In 2019, Manila declared a temporary ban on Filipinos following the deaths of at least two Philippine workers in Kuwait, including a maid who was found dead in a freezer in her employers’ abandoned apartment in Kuwait City the previous year.

“We are considering a total deployment ban to Kuwait," Labor Secretary Silvestre Bello III said in a statement.

“While we are deciding whether or not we will impose a total deployment ban, I will issue a directive today to set the partial deployment ban, which means we will not be deploying new workers there,” he said.

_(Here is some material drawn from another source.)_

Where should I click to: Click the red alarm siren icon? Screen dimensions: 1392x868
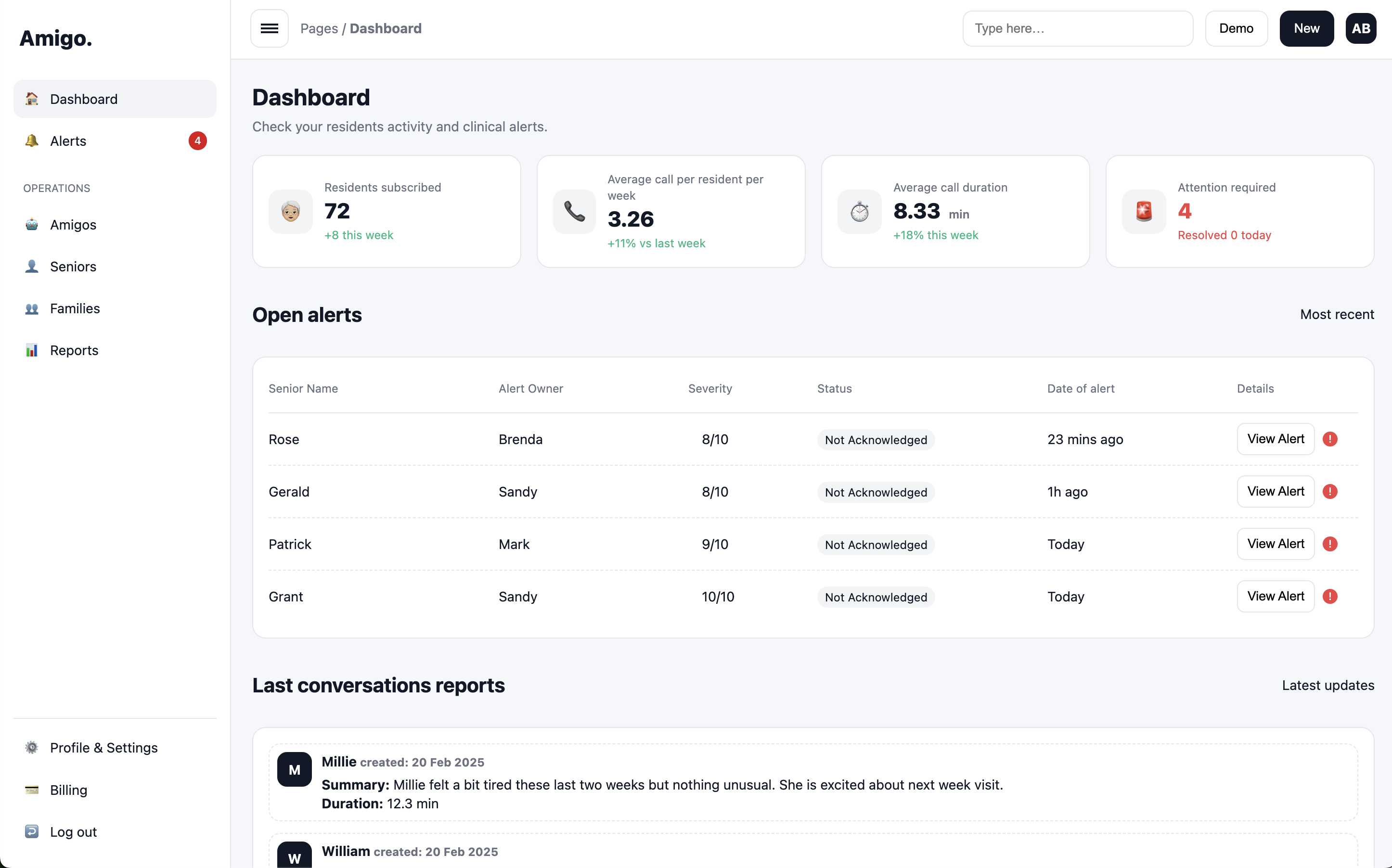1143,211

The Southeast Asian nation issued the partial ban after Labor Attaché Nassar Mustafa recommended the move following the death of Jeanelyn Villavende, a household service worker who was allegedly mistreated by her employer’s wife, Bello said.

The fresh ban would only cover first-time household service workers and would exclude skilled and vacationing workers, he said.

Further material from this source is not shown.